• Problem requirements
Pick each line containing "screenshot" out of the records.

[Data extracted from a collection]
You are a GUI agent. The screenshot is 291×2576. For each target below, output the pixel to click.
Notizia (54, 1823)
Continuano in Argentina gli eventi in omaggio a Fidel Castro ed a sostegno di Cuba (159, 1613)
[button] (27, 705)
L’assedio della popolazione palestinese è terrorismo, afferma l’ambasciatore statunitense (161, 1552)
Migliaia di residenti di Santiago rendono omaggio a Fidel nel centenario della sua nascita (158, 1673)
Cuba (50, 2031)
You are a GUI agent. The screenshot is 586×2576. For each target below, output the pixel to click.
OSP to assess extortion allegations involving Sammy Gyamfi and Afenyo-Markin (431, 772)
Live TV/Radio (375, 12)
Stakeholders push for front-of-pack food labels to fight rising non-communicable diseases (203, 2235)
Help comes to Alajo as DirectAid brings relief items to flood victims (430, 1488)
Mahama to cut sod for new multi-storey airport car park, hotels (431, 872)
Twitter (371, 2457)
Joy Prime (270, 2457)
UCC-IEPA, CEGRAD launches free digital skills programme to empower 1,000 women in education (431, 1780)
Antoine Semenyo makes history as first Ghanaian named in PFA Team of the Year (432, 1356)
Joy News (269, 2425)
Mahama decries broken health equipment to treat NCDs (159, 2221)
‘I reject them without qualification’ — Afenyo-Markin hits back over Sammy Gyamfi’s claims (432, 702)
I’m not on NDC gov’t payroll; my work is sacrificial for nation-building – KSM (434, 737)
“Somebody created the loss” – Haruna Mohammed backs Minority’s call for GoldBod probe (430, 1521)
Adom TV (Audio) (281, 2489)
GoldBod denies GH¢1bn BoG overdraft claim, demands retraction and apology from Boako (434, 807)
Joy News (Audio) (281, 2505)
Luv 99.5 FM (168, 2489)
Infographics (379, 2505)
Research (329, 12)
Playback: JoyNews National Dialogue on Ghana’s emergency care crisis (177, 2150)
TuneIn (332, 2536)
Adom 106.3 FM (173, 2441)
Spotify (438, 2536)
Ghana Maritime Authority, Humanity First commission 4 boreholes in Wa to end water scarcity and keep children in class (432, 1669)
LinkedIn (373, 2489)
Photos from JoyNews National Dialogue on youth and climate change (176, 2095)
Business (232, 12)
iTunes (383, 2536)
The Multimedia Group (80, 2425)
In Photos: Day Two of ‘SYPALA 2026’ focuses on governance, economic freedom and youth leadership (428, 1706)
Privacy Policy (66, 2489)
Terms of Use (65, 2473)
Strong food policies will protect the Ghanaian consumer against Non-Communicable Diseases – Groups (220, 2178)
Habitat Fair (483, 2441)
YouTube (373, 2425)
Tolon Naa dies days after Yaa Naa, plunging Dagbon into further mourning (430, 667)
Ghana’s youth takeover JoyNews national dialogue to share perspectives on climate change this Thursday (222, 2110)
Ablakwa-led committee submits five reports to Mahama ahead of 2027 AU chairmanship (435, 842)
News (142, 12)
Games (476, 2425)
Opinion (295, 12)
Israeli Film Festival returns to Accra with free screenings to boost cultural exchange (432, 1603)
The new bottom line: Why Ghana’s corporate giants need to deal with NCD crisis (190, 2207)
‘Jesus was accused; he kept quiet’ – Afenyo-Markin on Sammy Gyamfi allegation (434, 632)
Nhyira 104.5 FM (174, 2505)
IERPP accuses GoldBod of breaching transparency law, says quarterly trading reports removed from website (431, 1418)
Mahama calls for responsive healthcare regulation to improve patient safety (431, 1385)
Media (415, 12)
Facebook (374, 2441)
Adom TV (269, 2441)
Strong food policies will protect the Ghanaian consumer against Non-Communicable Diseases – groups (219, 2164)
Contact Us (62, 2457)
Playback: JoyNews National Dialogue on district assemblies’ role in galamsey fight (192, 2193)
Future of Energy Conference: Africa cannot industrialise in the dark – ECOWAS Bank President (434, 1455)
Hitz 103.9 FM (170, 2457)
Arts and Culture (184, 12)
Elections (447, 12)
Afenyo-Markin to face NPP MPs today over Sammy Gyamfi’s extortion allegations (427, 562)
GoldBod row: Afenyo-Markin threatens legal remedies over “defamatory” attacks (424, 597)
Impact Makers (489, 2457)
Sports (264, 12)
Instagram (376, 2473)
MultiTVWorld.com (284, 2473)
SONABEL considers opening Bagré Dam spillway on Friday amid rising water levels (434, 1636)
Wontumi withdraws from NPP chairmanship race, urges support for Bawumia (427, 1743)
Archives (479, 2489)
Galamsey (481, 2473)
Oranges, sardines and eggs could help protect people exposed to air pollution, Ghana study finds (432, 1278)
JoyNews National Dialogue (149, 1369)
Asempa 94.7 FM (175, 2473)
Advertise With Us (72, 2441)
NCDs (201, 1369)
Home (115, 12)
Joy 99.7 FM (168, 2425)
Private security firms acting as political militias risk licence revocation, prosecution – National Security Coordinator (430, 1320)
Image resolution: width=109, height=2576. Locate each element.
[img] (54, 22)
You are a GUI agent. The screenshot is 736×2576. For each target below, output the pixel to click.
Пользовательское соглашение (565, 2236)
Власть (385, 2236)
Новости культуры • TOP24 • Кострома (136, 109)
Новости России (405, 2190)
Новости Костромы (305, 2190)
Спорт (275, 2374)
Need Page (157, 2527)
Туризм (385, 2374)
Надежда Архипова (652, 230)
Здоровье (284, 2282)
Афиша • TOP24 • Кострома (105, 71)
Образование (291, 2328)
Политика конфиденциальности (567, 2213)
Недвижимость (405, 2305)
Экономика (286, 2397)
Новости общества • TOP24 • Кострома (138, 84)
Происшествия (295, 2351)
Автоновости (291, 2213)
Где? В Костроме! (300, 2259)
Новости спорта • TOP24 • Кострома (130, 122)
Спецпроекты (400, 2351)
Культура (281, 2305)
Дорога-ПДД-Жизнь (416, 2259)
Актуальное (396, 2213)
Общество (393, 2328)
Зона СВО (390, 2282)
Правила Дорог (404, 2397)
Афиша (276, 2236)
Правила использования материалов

• Finished task
You are a GUI agent. The screenshot is 291×2576. For each target below, output the pixel to click.
You are a GUI agent. The screenshot is 586×2576. For each target below, output the pixel to click.
You are a GUI agent. The screenshot is 736×2576. For each target below, output the pixel to click.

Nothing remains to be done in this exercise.